Multi-Pod

This chapter contains the following sections:

About Multi-Pod

Multi-Pod enables provisioning a more fault-tolerant fabric comprised of multiple pods with isolated control plane protocols. Also, Multi-Pod provides more flexibility with regard to the full mesh cabling between leaf and spine switches. For example, if leaf switches are spread across different floors or different buildings, Multi-Pod enables provisioning multiple pods per floor or building and providing connectivity between pods through spine switches.

Multi-Pod uses MP-BGP EVPN as the control-plane communication protocol between the ACI spines in different pods.

WAN routers can be provisioned in the Inter-Pod Network (IPN), directly connected to spine switches, or connected to border leaf switches. Spine switches connected to the IPN are connected to at least one leaf switch in the pod.

Multi-Pod uses a single APIC cluster for all the pods; all the pods act as a single fabric. Individual APIC controllers are placed across the pods but they are all part of a single APIC cluster.

Figure 1. Multi-Pod Overview

Multi-Pod Provisioning

The IPN is not managed by the APIC. It must be preconfigured with the following information:

  • Configure the interfaces connected to the spines of all pods. Use Layer 3 sub-interfaces tagging traffic with VLAN-4 and increase the MTU at least 50 bytes above the maximum MTU required for inter-site control plane and data plane traffic.

    If remote leaf switches are included in any pods, we strongly recommend that you deploy ACI software release 4.1(2) or later. A more complex configuration is required with earlier releases to connect the spines to the IPN, mandating the use of two sub-interfaces (with VLAN-4 and VLAN-5 tags) and a separate VRF on the IPN devices. For more information, see the Cisco ACI Remote Leaf Architecture White Paper.
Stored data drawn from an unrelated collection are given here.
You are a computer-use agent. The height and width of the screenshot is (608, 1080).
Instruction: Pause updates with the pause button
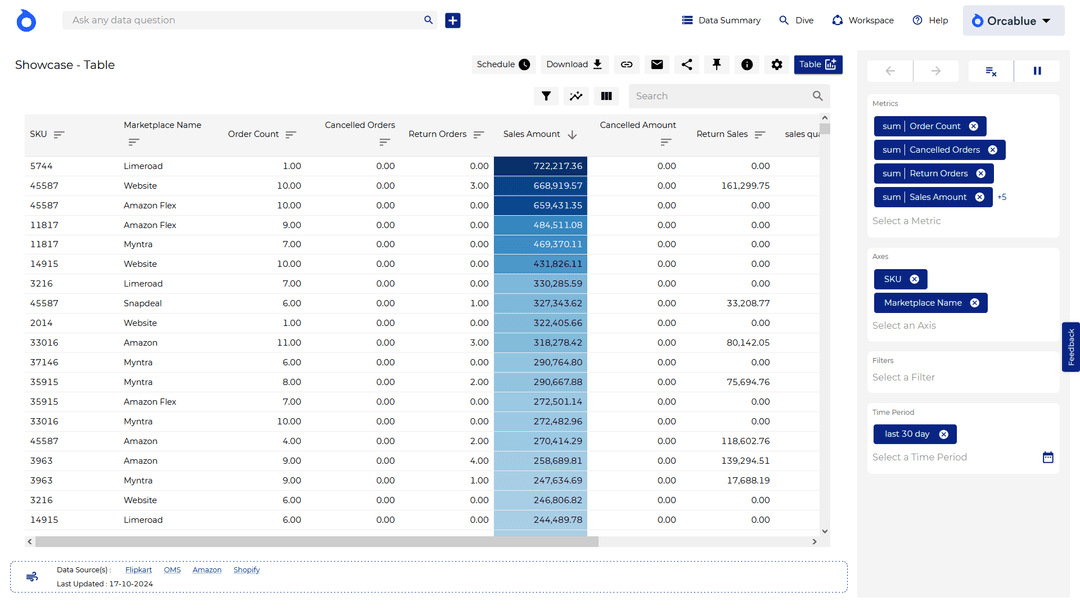click(1037, 71)
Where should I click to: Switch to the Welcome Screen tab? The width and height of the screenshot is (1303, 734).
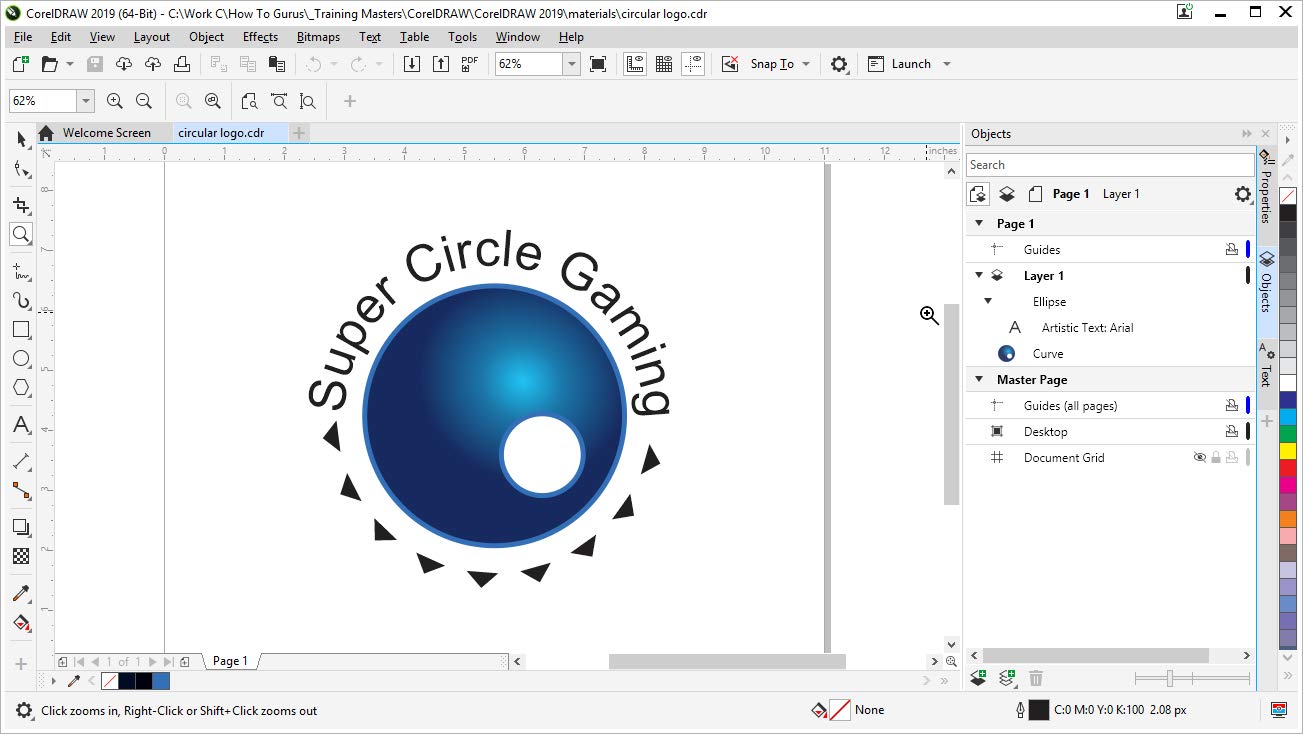106,133
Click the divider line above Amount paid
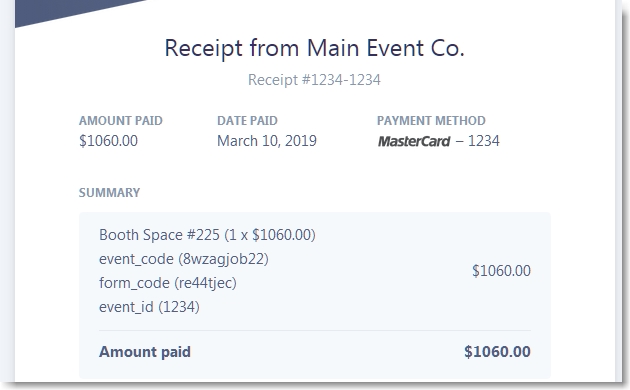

  • Enable OSPF on sub-interfaces with the correct area ID.

  • Enable DHCP Relay on IPN interfaces connected to all spines.

  • Enable PIM.

  • Add bridge domain GIPO range as PIM Bidirectional (bidir) group range (default is 225.0.0.0/8).

    A group in bidir mode has only shared tree forwarding capabilities.

  • Add 239.255.255.240/28 as PIM bidir group range.

  • Enable PIM and IGMP on the interfaces connected to all spines.


Note


When deploying PIM bidir, at any given time it is only possible to have a single active RP (Rendezvous Point) for a given multicast group range. RP redundancy is hence achieved by leveraging a Phantom RP configuration. Because multicast source information is no longer available in Bidir, the Anycast or MSDP mechanism used to provide redundancy in sparse-mode is not an option for bidir.
Figure 2. Multi-Pod Provisioning

Guidelines for Setting Up a Cisco ACI Multi-Pod Fabric

To configure a Cisco ACI Multi-Pod fabric, follow these guidelines:

  • Cisco ACI Multi-Pod is supported on the following:

    • All ACI-mode spine switches

    • All Cisco Nexus 9000 Series ACI-mode leaf switches

    • All of the Cisco Nexus 9500 platform ACI-mode switch line cards and fabric modules

  • Create the associated node group and Layer 3 Outside (L3Out) policies.

  • Before you make any changes to a spine switch, ensure that there is at least one operationally “up” external link that is participating in the Cisco ACI Multi-Pod topology. Failure to do so could bring down the Cisco ACI Multi-Pod connectivity.

  • If you have to convert a Cisco ACI Multi-Pod setup to a single pod (containing only Pod 1), the Cisco Application Policy Infrastructure Controllers (APICs) connected to the pods that are decommissioned should be re-initialized and connected to the leaf switches in Pod 1, which will allow them to re-join the cluster after going through the initial setup script. See Moving an APIC from One Pod to Another Pod for those instructions. The TEP pool configuration should not be deleted.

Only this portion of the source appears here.